Stored data entries:
---
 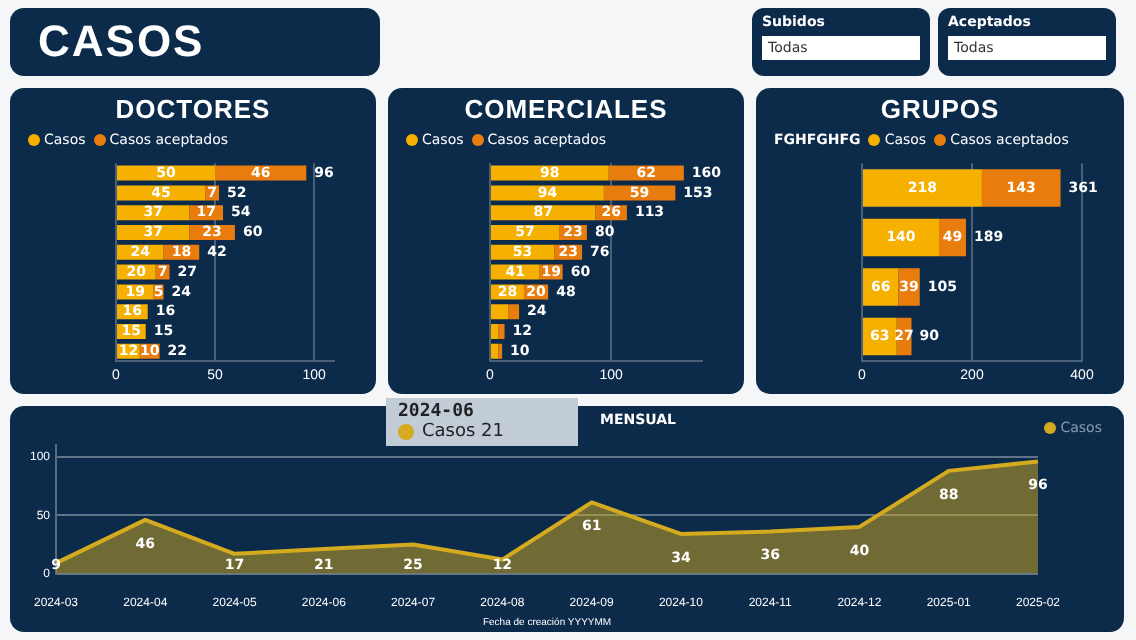 I want to click on text: Casos 21, so click(x=463, y=432).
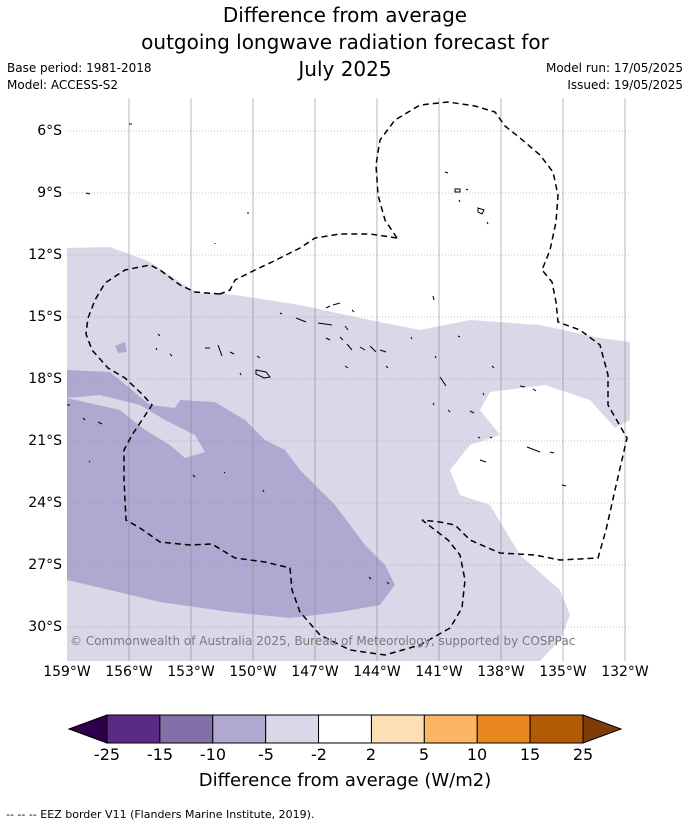 This screenshot has height=827, width=690. Describe the element at coordinates (477, 754) in the screenshot. I see `colorbar-tick-label: 10` at that location.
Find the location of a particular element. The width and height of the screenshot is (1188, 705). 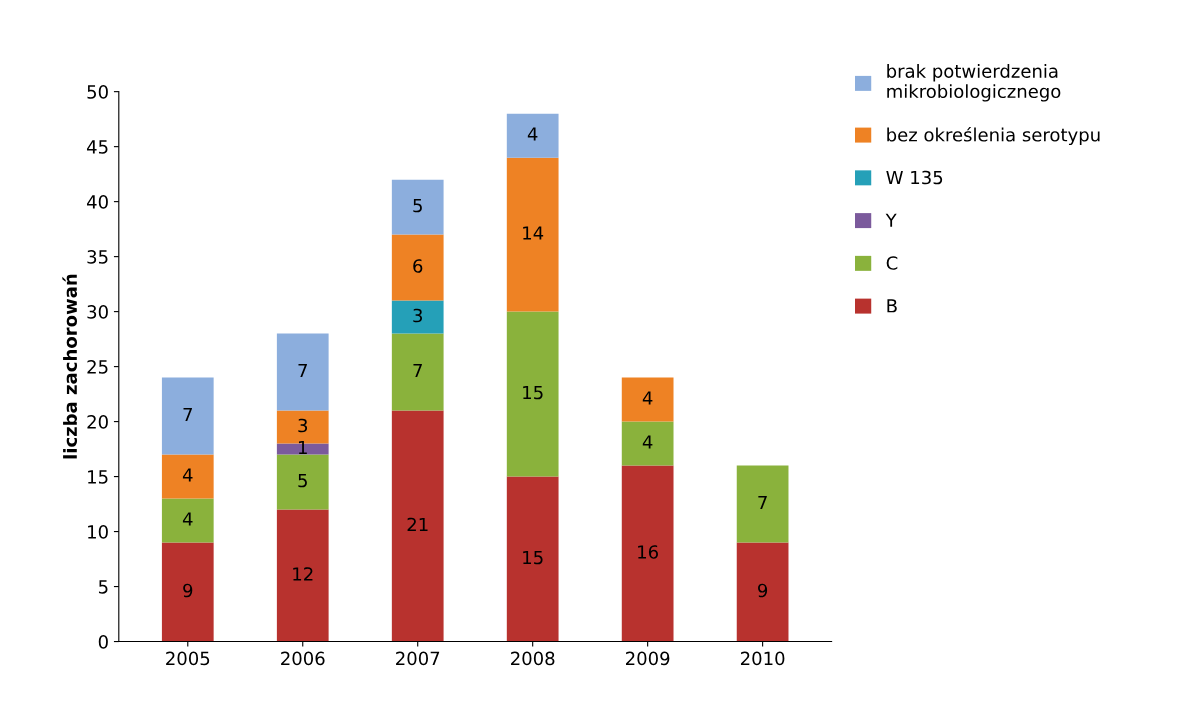

data-label: 6 is located at coordinates (418, 266).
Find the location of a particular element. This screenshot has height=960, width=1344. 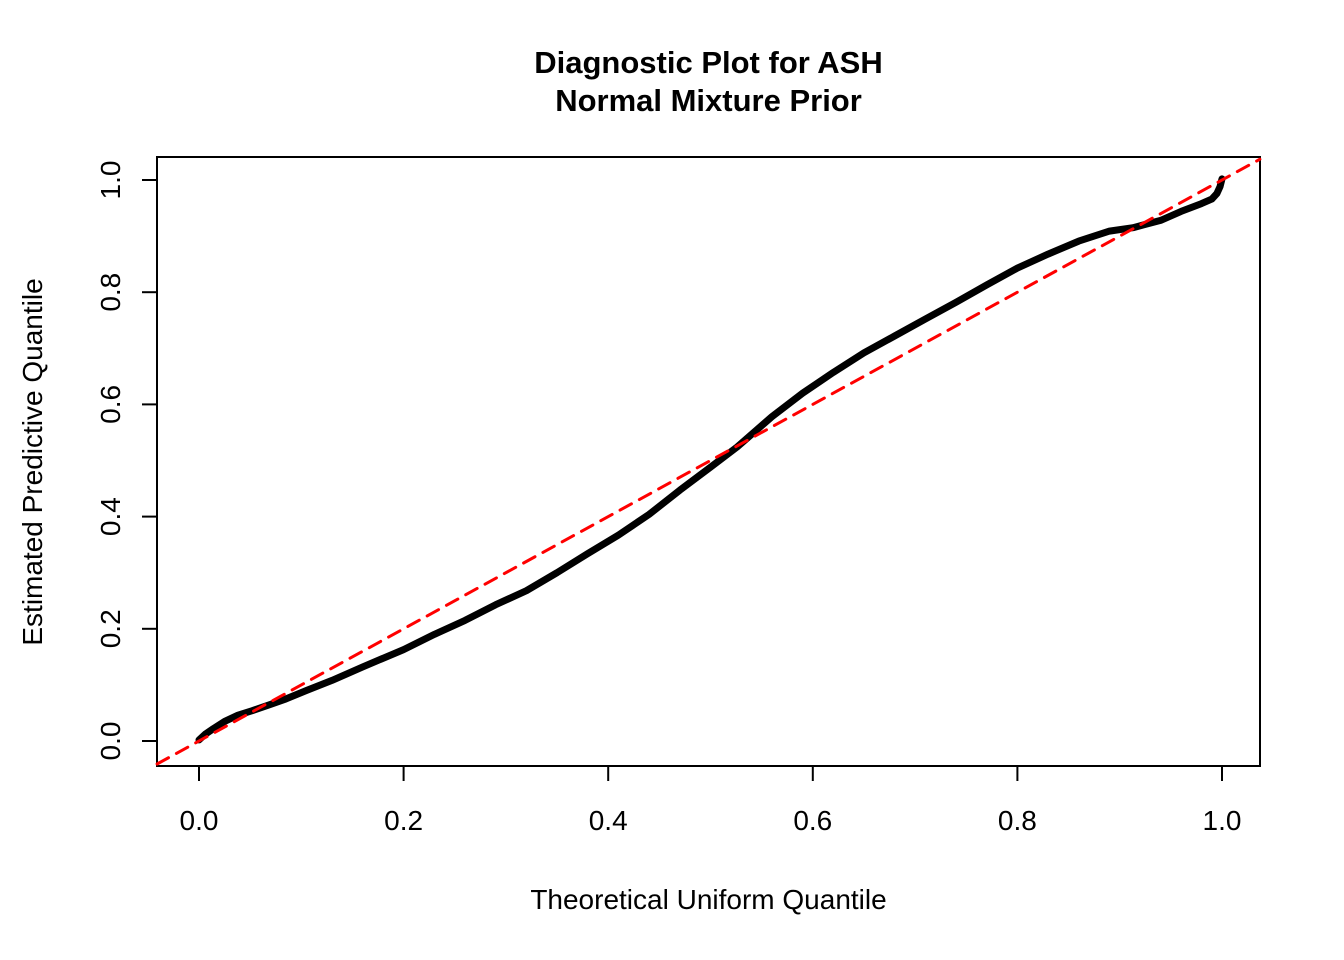

y-tick-label: 0.8 is located at coordinates (110, 292).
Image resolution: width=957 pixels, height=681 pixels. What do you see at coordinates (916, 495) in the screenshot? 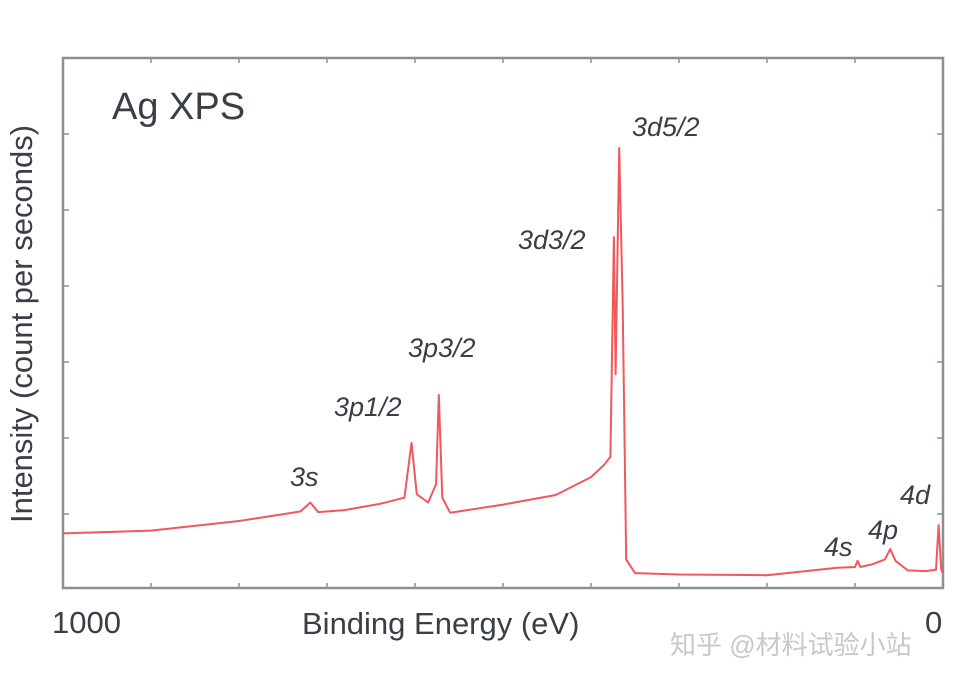
I see `peak-label-4d: 4d` at bounding box center [916, 495].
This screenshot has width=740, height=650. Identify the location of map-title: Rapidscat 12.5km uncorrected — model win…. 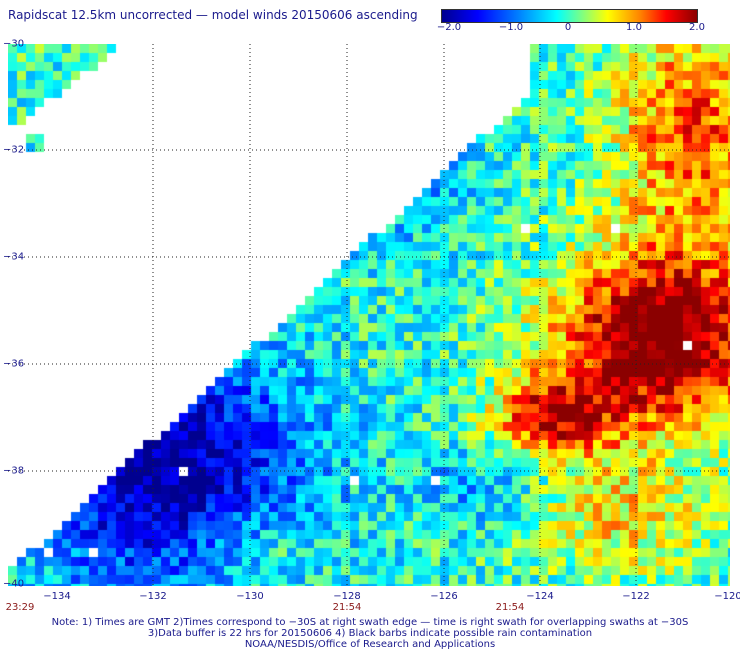
(213, 15).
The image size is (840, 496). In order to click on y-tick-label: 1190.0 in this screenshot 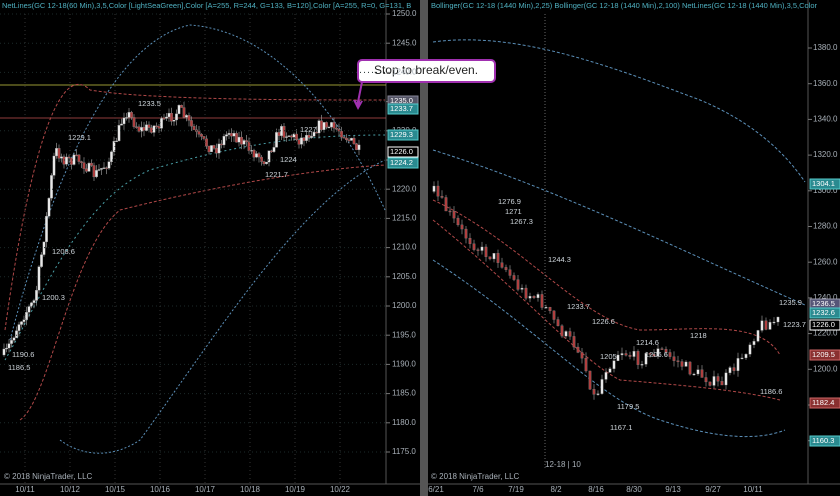, I will do `click(404, 364)`.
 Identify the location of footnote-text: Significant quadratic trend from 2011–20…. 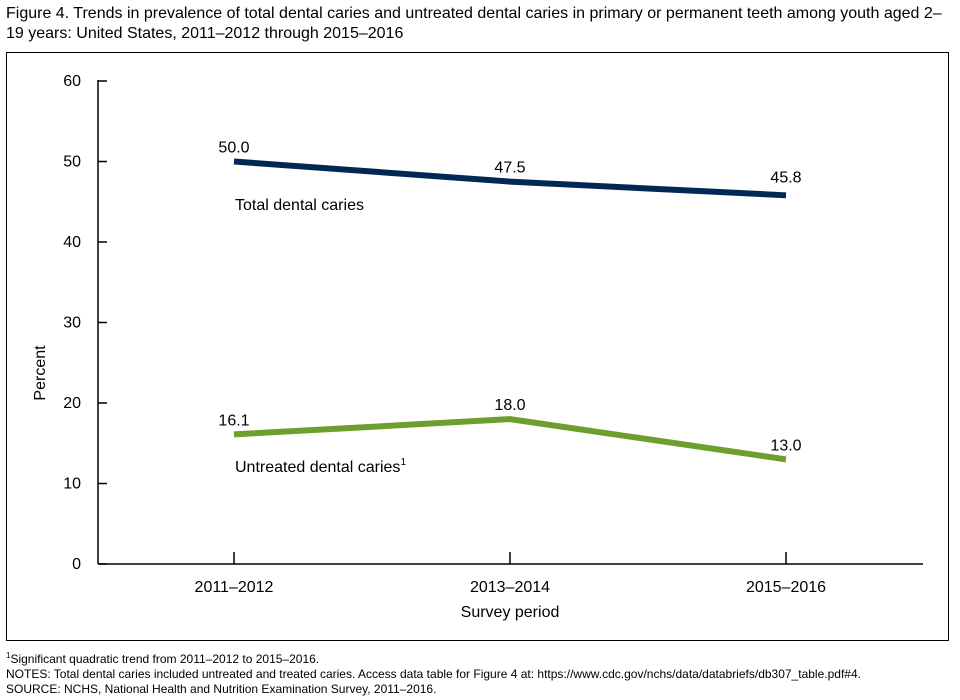
(165, 659).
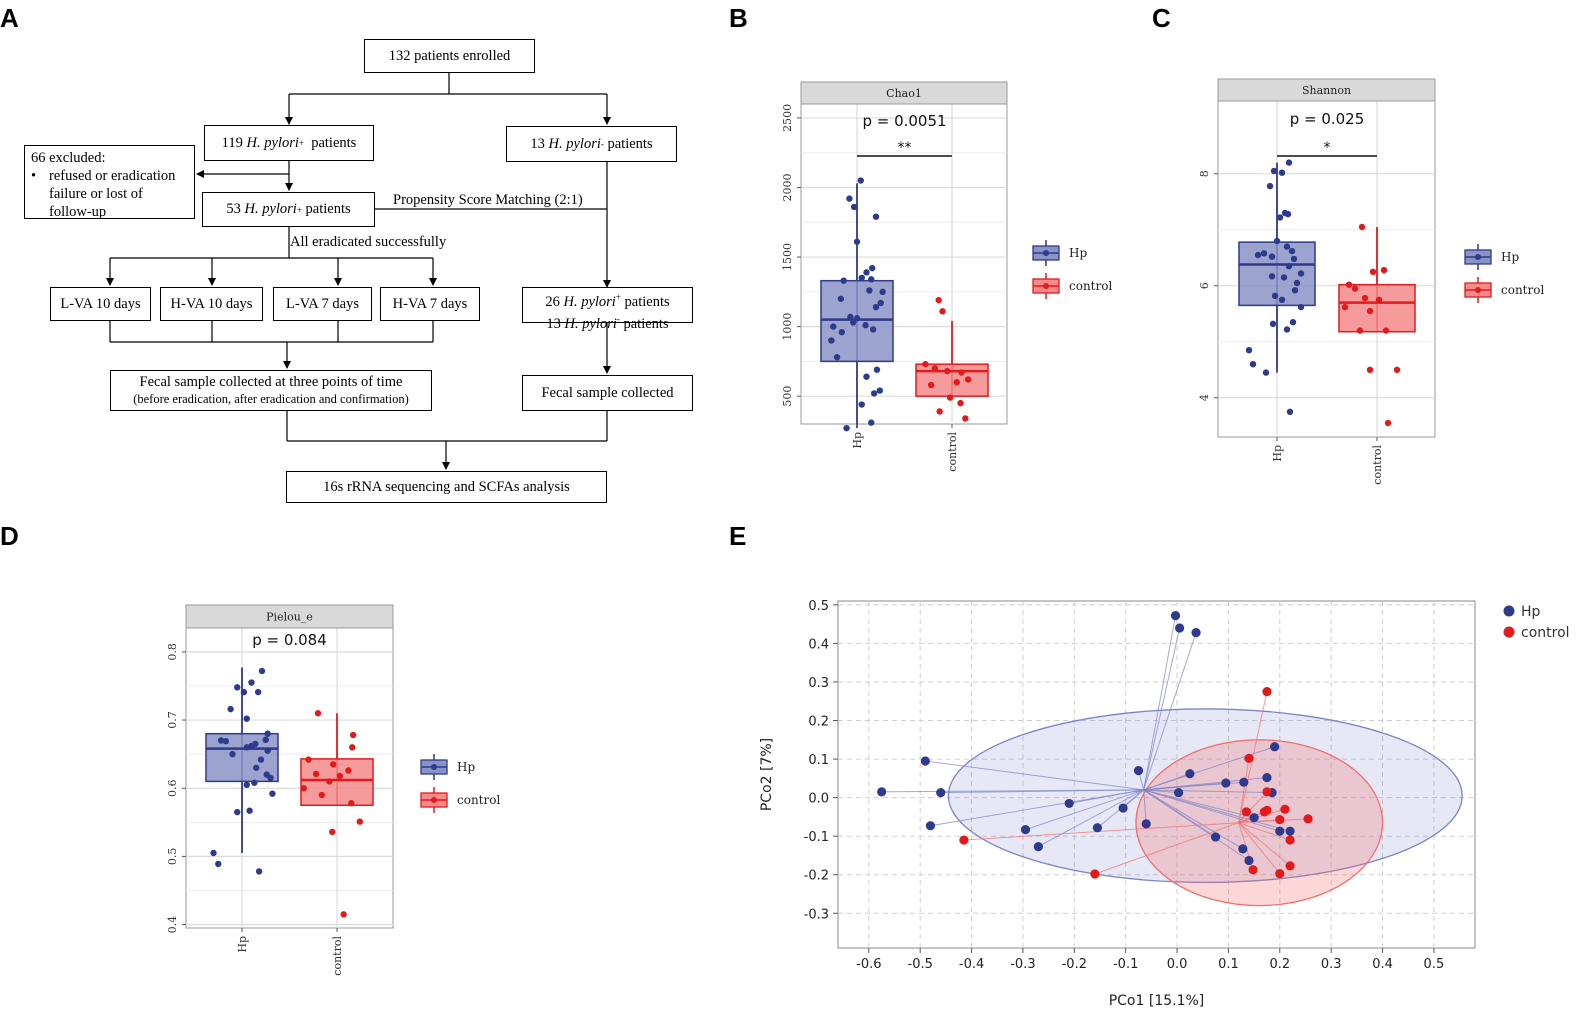  I want to click on panel-letter-a: A, so click(10, 18).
---
Starting at the top of the entries and stopping after the line containing "y-tick-label: 0.8 is", rewrite those lines with "particular element" swapped for "specific element" and everything else kept the same. Leave out the pictures.

WRITTEN RESPONSE:
  I want to click on text: Casos 21, so click(x=463, y=432).
 This screenshot has height=827, width=690. Describe the element at coordinates (477, 754) in the screenshot. I see `colorbar-tick-label: 10` at that location.
Find the location of a specific element. The width and height of the screenshot is (1188, 705). 

data-label: 6 is located at coordinates (418, 266).
Find the location of a specific element. This screenshot has height=960, width=1344. 

y-tick-label: 0.8 is located at coordinates (110, 292).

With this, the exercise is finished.